Will Rogers once said “There are three kinds of men. The one that learns by reading. The few who learn by observation. The rest of them have to pee on the electric fence for themselves.” For those who learn by reading or observation here are a couple of war stories about obvious hardware problems that weren’t.
The first story involves a very successful piece of test equipment. If you ever worked with T1s and I told you the model number you would probably recognize it. I worked on this product toward the end of its life cycle. I did some of the last feature upgrades and became responsible for software maintenance on it. This test set used a popular Intel counter-timer chip. The same chip was used in the original IBM PC and there are incarnations of it in the system chips of personal computers to this day. NEC was a second source for this part but for some reason this test set would not work with the NEC version of the timer chip. There was even a note on the BOM (Bill of Materials) that only the Intel part could be used.
Well, one day, something fell through the cracks and a batch of these units were built with the NEC part. I got a call from production test that the software was failing in these units. So, I went over to the factory and picked up one of the failing units to look at with an ICE. As soon as I took the unit apart, I saw the NEC timer and knew that was the problem but when I called the production manager, he insisted that I should take a second look at the software. We used the same NEC time in several other products with no problems and it was getting harder to get the Intel part. I was certain that it was not a software problem. There were literally hundreds of these test sets in the field with this software, working just fine. I couldn’t very well say no so I set up a a couple of breakpoints and ran the unit trough its paces. As I single-stepped through the ISR for the timer for about the tenth time, I noticed that it pushed one more register on the stack than it popped off at the end. There it was in x86 assembly code, a function that should have crashed every time no matter what timer chip was used. I fixed the routine and the test set worked just fine with the NEC part from then on. To this day I have no idea why the problem never showed up with the Intel timer chip but if it weren’t for the persistence of that production manager, that bug might have showed up at another time in another way.
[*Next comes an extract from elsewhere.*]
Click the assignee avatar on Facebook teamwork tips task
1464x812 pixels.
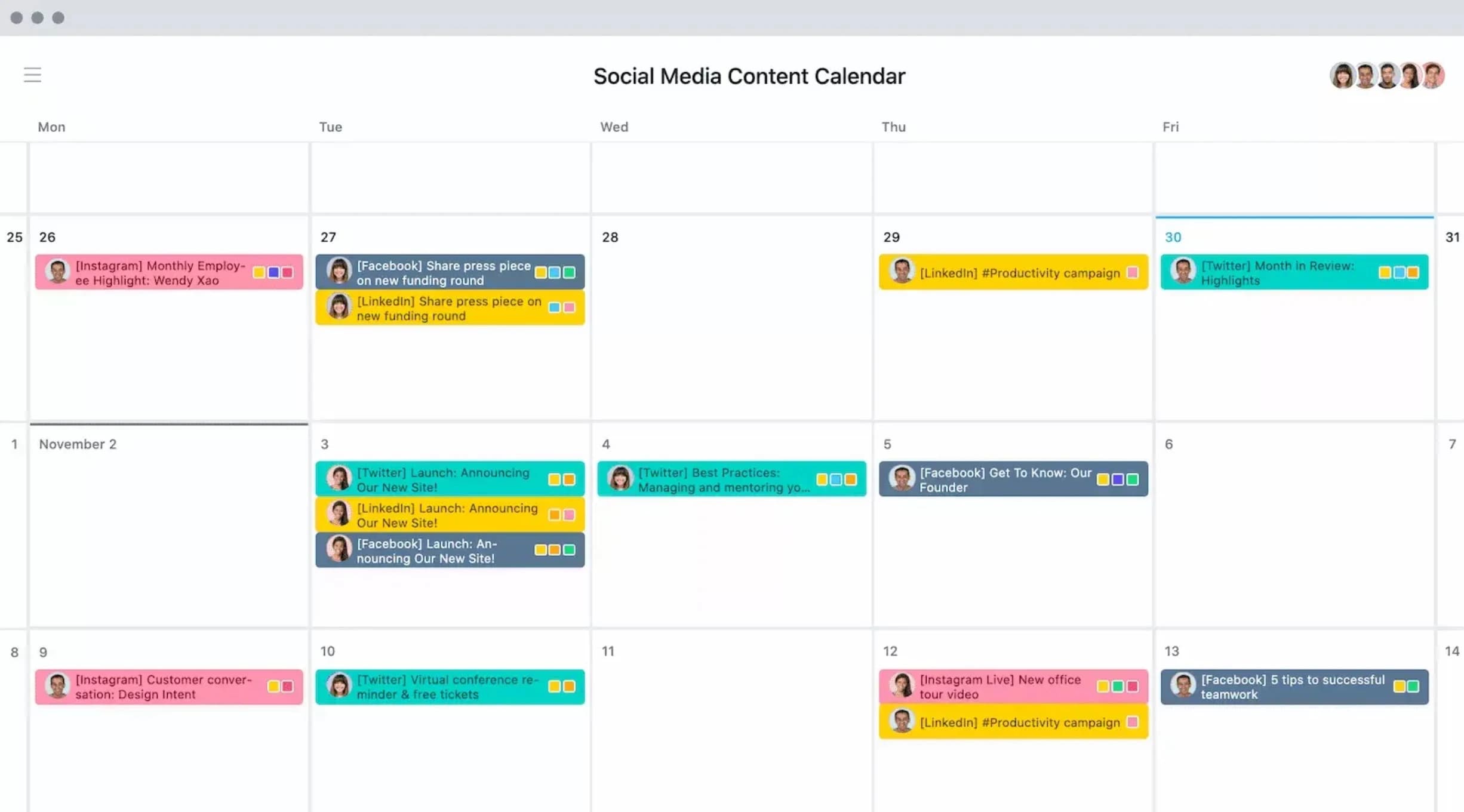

The second story is about another very popular product from the same company. I never worked on that product but a coworker told me about this one. Test equipment tends to have a very long product lifetime. This product had undergone so many upgrades that they decided that it was time for a major software rewrite. The project went well until system testing. It seemed that the units in the lab worked just fine but when they were buttoned up with the covers on, the software crashed. How could the presence of the cover affect the software? It seemed like a classic hardware problem. Perhaps it was a problem with noise or temperature. The mystery was that the previous software release worked just fine, with or without the covers on. Debugging this was a nightmare. You couldn’t hook up an ICE with the cover on the unit so they had to write test code and install it and put the cover back on. There didn’t seem to be any rhyme or reason to the software crashes. Meanwhile they were also pursuing another seemingly unrelated problem. If two of the pins on the RS-232 interface were shorted together (like RTS to CTS) the software would crash as soon as the test set was powered up. It turned out that in the start up code in the new version, someone enabled interrupts before the rest of the hardware was initialized. Shorting the RS-232 pins together or putting the cover on the unit added just enough noise on a floating interrupt line to cause it to trigger an interrupt. Since the interrupt vector table had not been initialized at this point, the interrupt vectored to an invalid address and crashed the system. Yep, another classic hardware problem that turned out to be software.
So what should you take away from these stories? Never assume the problem is hardware. If it seems like it is hardware, work with the hardware engineer to solve the problem. Don’t just point your finger. Use a ’scope or a logic analyzer if you know how and if you don’t get an EE to drive for you. Some very bizarre software bugs can disguise themselves as hardware problems.